Crítica: Les faux tatouages (2017), de Pascal Plante

Les faux tatouages (Canadá – 2017)
20 BAFICI – Competencia Internacional
Berlinale 2018 – Sección Generation
VIFF Vancouver 2017 – Premiere mundial
Festival du Nouveau Cinéma, Montreal 2017 – Grand Prix Focus Québec/Canadá
Slamdance 2018 – Mención del jurado
TIFF, Toronto 2017 – Sección Next Wave

Dirección, Guion y Edición: Pascal Plante / Producción: Katherine Lefrançois / Dirección de fotografía: Vincent Allard / Sonido: Dominique Plante / Dirección de arte: Samuel Bolduc-Cloutier / Interpretes: Anthony Therrien, Rose-Marie Perreault / Duración: 87 Minutos.

Que el amor tiene fecha de vencimiento es algo que el cine ha mostrado a través de toda su historia. Los que cambian son los enamorados pasajeros. Y por supuesto, el tono que cada director le imprime a su historia. En Les faux tatouages, Pascal Plante elige una pareja de jóvenes, Theo y Mag. El encuentro es casual, luego de un recital, y el acercamiento aún más, ya que surge de la curiosidad de la chica por unos tatuajes falsos, tal como reza el título de la película. Previamente, una escena resultará capital para comprender los aspectos sombríos de la cuestión.

Lo mejor es la manera naturalmente punk que manifiestan los personajes a través de sus diálogos, riéndose de los que se sacan selfies en los monumentos turísticos o tirando misiles a ciertas costumbres avejentadas, analizando bandas musicales y testeándose en cuanto a gustos compartidos. Son sinceros, no caretean, incluso se permiten burlarse de sus propios nombres. Es la parte luminosa de una cadena de hechos que paulatinamente develará un trauma en la vida de Theo, un oscuro secreto que será apaciguado aunque sea por un par de semanas con la luminosidad y la gracia de Mag. No solo de ella, sino de su desprejuiciada familia, incapaz de poner reparo alguno a que la chica se encierre con el novio en su dormitorio y pase la noche. Sin embargo, tanto el primer polvo, que dura lo que una canción, como la relación misma, sujeta en su brevedad a las circunstancias que arrastran al muchacho a mudarse a lo de su hermana, sacan a relucir el carácter efímero del amor, atado a la inmediatez y a su inexorable fin. En los tiempos que corren, después de la revolcada, no se prende un faso sino una notebook, y estos pequeños detalles son los que sintonizan creíblemente con la naturaleza de los personajes. Todo esto, mostrado sin escándalo y sin prejuicio, hecho que hubiera arruinado la película, ciertamente.

No obstante, el punto de vista elegido es el de Theo. Su mundo está rodeado por mujeres. Una madre con la que no conecta y una hermana cariñosa pero intrusiva. La respuesta del joven es un rostro inexpresivo, expectante, opuesto al ruido que despiertan sus remeras con bandas punk. Hay un saber femenino que no logra comprender y frente al cual permanece impávido. En realidad es parte del miedo que lo acecha a raíz de un episodio que determinará el sentido de la historia.

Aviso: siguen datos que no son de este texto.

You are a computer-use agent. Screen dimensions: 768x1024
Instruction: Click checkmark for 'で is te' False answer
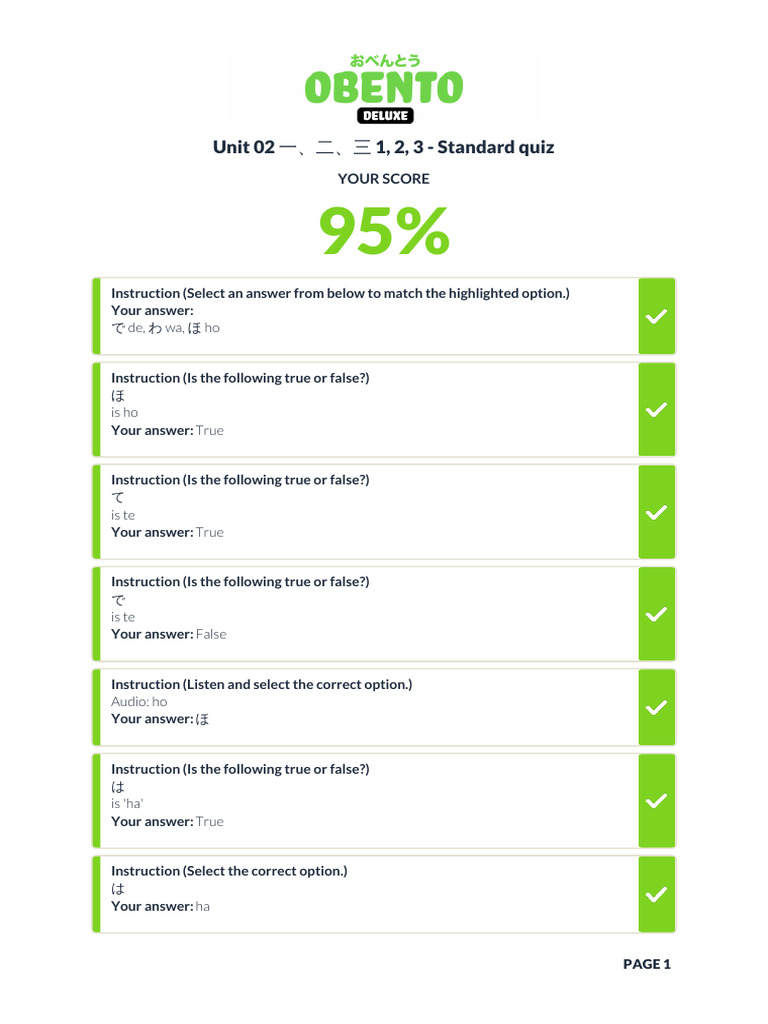click(x=656, y=614)
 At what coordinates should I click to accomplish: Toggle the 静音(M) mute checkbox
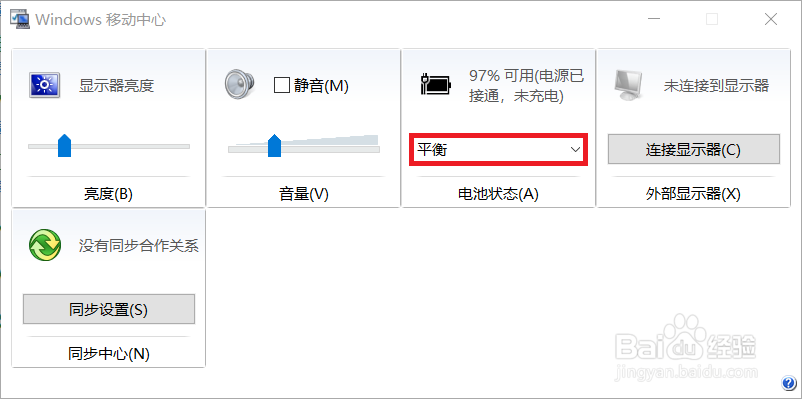(x=282, y=85)
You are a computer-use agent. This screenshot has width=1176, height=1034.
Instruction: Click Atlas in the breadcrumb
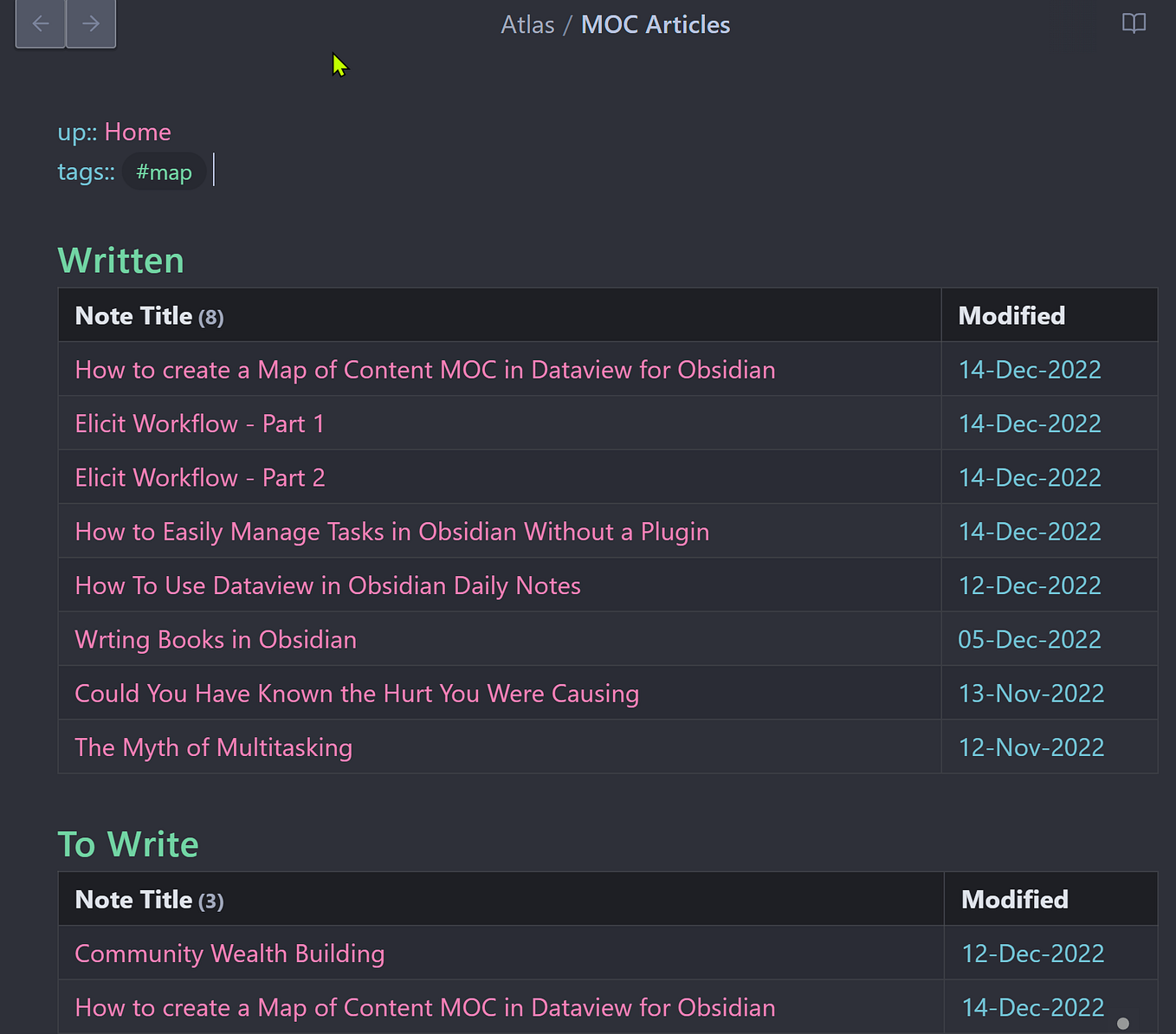coord(527,24)
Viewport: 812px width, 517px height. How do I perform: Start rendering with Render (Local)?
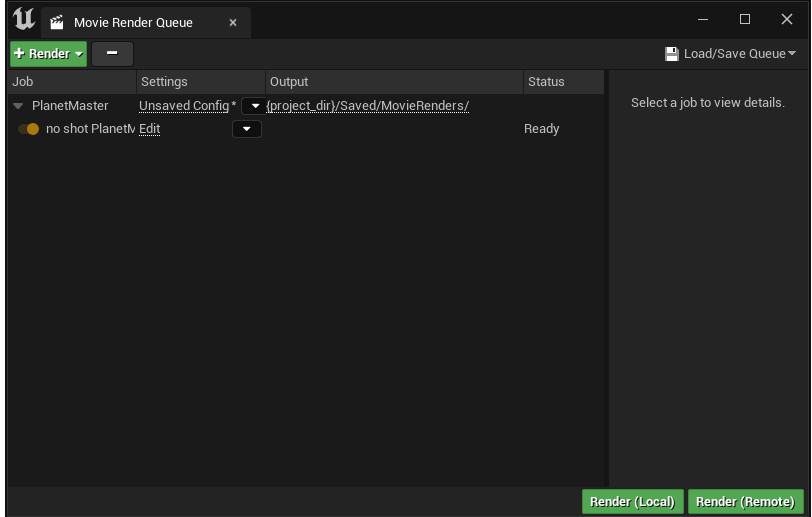632,502
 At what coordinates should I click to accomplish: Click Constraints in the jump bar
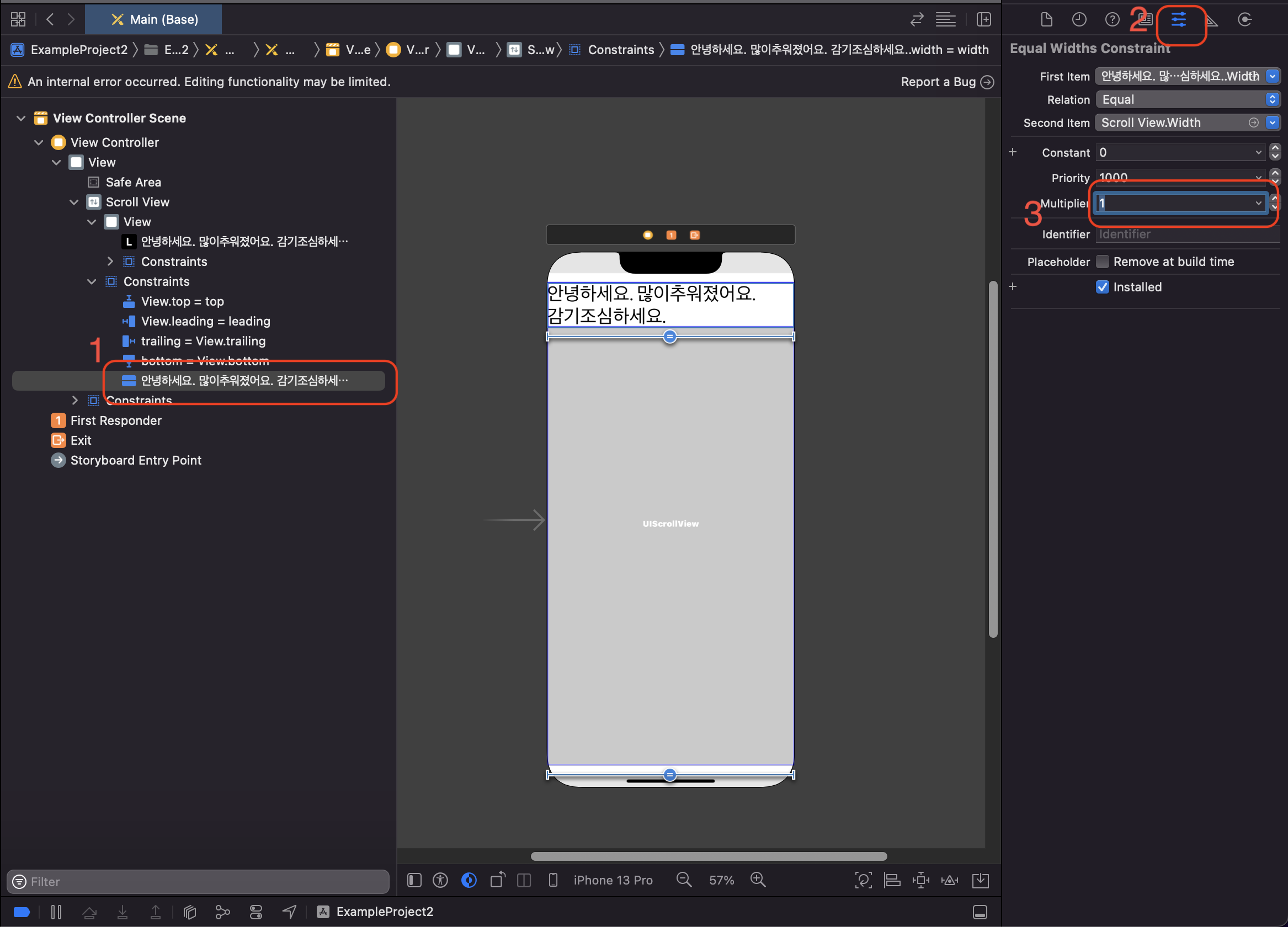[x=620, y=50]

Si uno tuviera que criticar ciertos aspectos de la película, podría centrarse en esos tramos que la inscriben dentro de una larga tradición de poses indies de imágenes ralentizadas y musicalizadas con espíritu inglés y cielo nublado. Ese coqueteo con la depresión urbana, tan mentado por estos lares, a veces entra en un callejón sin salida y se conecta con planos deudores del video clip. Sin embargo, también es justo destacar que Pascal Plante logra correrse cuando ese gesto se transforma en un vicio y es allí donde la impronta personal vuelve a tomar la posta. La tragedia personal de Theo es presentada de forma diseminada, despojada de dramatismo, pero con la marca suficiente para que todo desemboque en una decisión cuyo destino estaba prefijado. Por ello, el tiempo de la película es el “mientras tanto”, un jugueteo intenso, audaz, pero inevitablemente pasajero. Y en función de ello, la cámara observa sin ser intrusiva ni elevar la figura del realizador al cielo del “aquí estoy presente” porque lo que importan son los personajes y los espacios por donde se mueven y a los que sienten como propios. En ese lapso de tiempo, Theo se enfrenta a su mayor obstáculo: creer que no tiene derecho a ser feliz. Y el tono de la película se ajusta a esa creencia.